The lighter colored material is fibrous vein fill that occupies this fault in some shales. That a fault exists where the veins are located is evident by how the more shallowly dipping bedding and fissility in the footwall truncates against the fault (footwall cutoff). The bedding and shale fissility in the hanging wall is parallel to the fault (hanging wall flat). The veins have a distinctly brittle character, in contrast to the soft-sediment deformation seen above. Our interpretation is that lithification and deformation were occurring at the same time, and that early and shallower stages of deformation had a soft-sediment character, while later and deeper deformation has a brittle style. The presence of veins parallel to the fault also suggests that high fluid pressures were involved, which we will see later in the course are often a very crucial factor in facilitating faulting.
Faults in the Niobrara Chalks of Kansas (and elsewhere)
This is a view of a planar normal fault in Niobrara Chalks (Cretaceous) exposed at Castle Rock, west central Kansas. A thin bit of fault rock can be seen in the upper portion, but otherwise the fault does not appear to have a damage zone, and appears as distinct, singular slip surface. Such faults are found widely distributed in Niobrara Chalks are proposed to be burial and compaction related and not tectonic in origin.
This is a close up of the fault surface of one of these faults, which is dipping toward the viewer. The fault surface is ornamented with linear features in a down-dip position, and these are interpreted to provide the direction of movement in the fault plane. A close up is provided below.

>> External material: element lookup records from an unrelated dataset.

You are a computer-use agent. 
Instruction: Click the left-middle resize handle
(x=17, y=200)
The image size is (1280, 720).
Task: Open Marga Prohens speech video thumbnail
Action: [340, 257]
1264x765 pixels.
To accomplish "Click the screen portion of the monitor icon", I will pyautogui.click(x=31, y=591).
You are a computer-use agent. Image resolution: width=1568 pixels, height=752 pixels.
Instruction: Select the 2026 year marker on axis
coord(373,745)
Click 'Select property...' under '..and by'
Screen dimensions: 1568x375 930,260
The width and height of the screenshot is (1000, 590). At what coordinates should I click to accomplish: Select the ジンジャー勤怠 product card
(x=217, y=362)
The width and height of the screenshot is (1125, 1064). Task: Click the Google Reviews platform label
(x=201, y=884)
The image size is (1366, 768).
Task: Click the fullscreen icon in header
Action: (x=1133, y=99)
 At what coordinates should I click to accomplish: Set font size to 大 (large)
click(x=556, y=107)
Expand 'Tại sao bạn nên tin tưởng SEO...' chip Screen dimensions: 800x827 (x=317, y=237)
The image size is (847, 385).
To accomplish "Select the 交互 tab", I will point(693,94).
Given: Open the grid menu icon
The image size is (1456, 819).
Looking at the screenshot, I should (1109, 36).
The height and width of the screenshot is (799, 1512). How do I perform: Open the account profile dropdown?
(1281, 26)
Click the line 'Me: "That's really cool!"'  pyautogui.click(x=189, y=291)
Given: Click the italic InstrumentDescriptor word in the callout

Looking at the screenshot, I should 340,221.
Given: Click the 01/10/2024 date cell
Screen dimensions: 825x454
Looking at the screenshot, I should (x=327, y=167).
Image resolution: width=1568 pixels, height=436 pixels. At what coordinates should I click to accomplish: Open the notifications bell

In this close-up of the above fault surface these linear features can be seen to be micro-corrugations, small wrinkles in the fault surface. The corrugated slip surface bounds calcite vein material immediately beneath that comprises the fault zone. These are similar to calcite slickensides seen on fault surfaces, but one subtle difference is that here the calcite is not a fibrous mineral growth in the direction of fault movement, but coarse sparry, calcite. There is evidence that this sparite has replaced an earlier mineral. Corrugations occur on faults at multiple scales, and the reasons for these corrugations are not particularly well known. Also note the small steps in the slip surface. In this particular rock these form where breakage occurred along a small fault-oblique micro-vein that linked two of corrugated slip surfaces, a geometry that characterizes the faults in the Niobrara.
Here the surrounding softer chalk has largely weathered away, and the fault zone, composed of sparry calcite, is ore resistant and sticks out as a small fin on top of this small knoll. The micro-corrugations can be seen, and a close look shows some of these to occur in distinct irregularly lenticular pods elongate to the corrugations. There is also some sulfide mineralization that occurred (the rusty colored material).